◆ INSTRUCTIONS FOR THE TASK: Restate exactly the lines below, from the one containing "Where should I" through the final line, and leave out the pictures.

** Opening GIVEN DATA block **

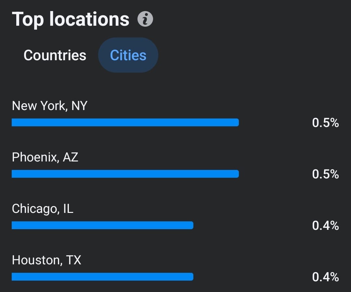This screenshot has height=292, width=351.
Task: Click the right end of Houston bar
Action: pos(191,276)
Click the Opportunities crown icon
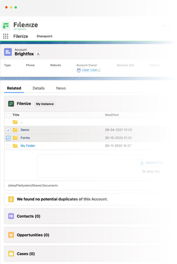Image resolution: width=177 pixels, height=264 pixels. (x=11, y=235)
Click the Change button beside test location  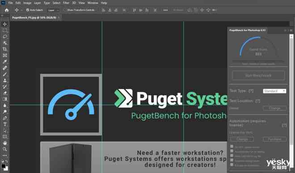(275, 108)
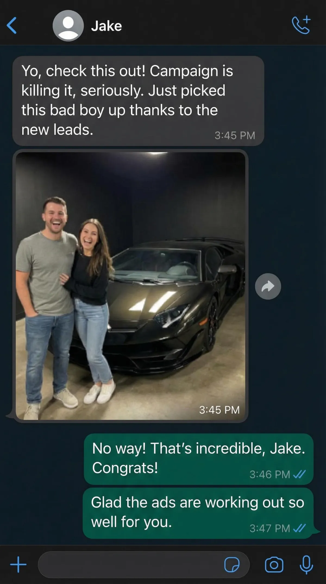Select the "Glad the ads are working" message
The width and height of the screenshot is (326, 584).
pos(198,513)
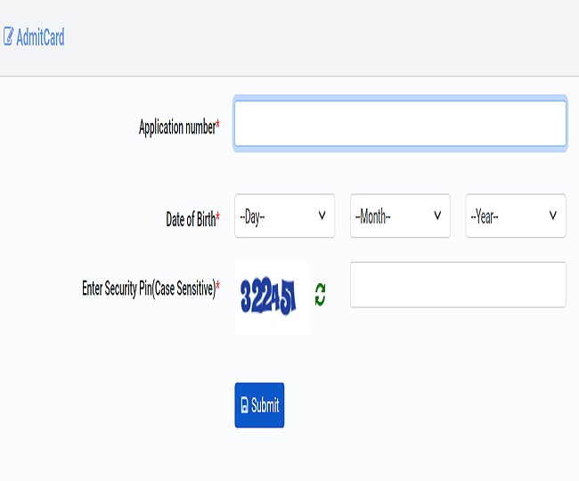The height and width of the screenshot is (481, 579).
Task: Click the edit pencil icon beside AdmitCard
Action: (x=9, y=37)
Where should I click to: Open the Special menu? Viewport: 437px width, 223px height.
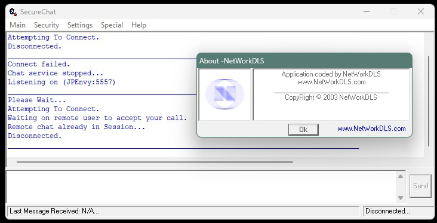tap(112, 25)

** Closing GIVEN DATA block **

◆ FINISHED TASK:
Where should I click to: Open the Special menu? Viewport: 437px width, 223px height.
tap(112, 25)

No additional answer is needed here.